The commonly recommended daily intake is around 65–90 mg for most adults, with an upper limit of 2,000 mg. Most people can easily meet their needs through fruit alone — if they know which ones to reach for.
Top Fruits by Vitamin C Content
The following table gives an approximate comparison of vitamin C content per 100g serving. Note that values can vary based on ripeness, storage time, and preparation method.
| Fruit | Approx. Vitamin C per 100g | Notes |
|---|---|---|
| Kakadu Plum | Up to 3,000 mg | Highest known natural source |
| Camu Camu | ~2,000 mg | Amazonian berry, often in powder form |
| Guava | ~228 mg | Widely available, very high in fiber too |
| Kiwi | ~93 mg | More C per gram than oranges |
| Papaya | ~62 mg | Also rich in folate and potassium |
| Orange | ~53 mg | Classic source — widely available |
| Strawberry | ~59 mg | Great fresh or in smoothies |
| Pineapple | ~48 mg | Also contains bromelain enzyme |
Guava: The Unsung Vitamin C Champion
If you're not regularly eating guava, you're missing one of the most nutrient-dense fruits in everyday produce sections. A single medium guava can contain well over twice the daily recommended intake of vitamin C. It's also high in dietary fiber, folate, and potassium — making it an all-around nutritional powerhouse.
Kiwi vs. Orange: The Common Misconception
Many people are surprised to learn that kiwifruit contains more vitamin C per gram than an orange. Two kiwis provide the full recommended daily intake of vitamin C, along with vitamin K, vitamin E, and a healthy dose of fiber. They're also relatively low in sugar compared to many other fruits.

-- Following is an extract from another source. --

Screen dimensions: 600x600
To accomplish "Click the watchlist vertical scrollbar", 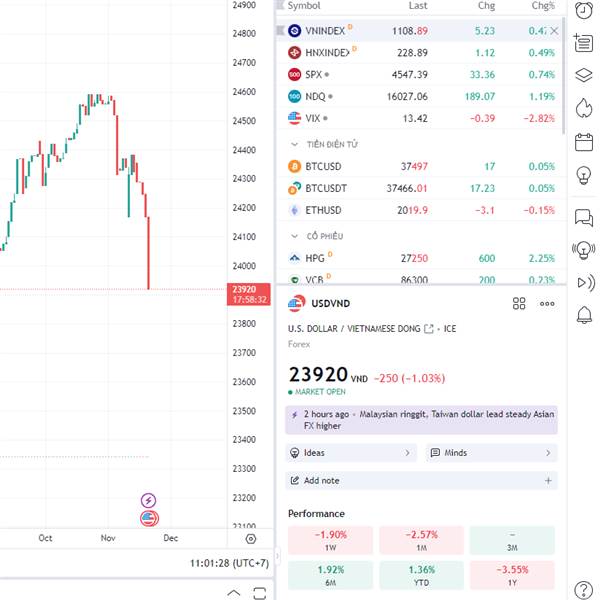I will 563,76.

Does Cooking Destroy Vitamin C?
Yes — vitamin C is heat-sensitive and water-soluble, meaning it degrades with prolonged cooking and can leach into water. To maximize intake:
- Eat fruit fresh and raw whenever possible
- Minimize time between cutting and eating
- Store fruit correctly (see our storage guides) to preserve nutrient content
- If cooking, use short cook times and minimal water
Beyond Vitamin C: A Holistic View
While vitamin C is important, the health benefits of fruit come from the full package — fiber, antioxidants, polyphenols, and dozens of phytonutrients working together. Eating a variety of fruits, especially colorful ones, is far more beneficial than focusing on a single nutrient. Think of vitamin C as a useful guide to fruit quality, not the whole story.
Key Takeaway
Expand your fruit repertoire beyond oranges. Guava, kiwi, papaya, and strawberries are all excellent, accessible sources of vitamin C that also bring a rich array of other nutrients to the table.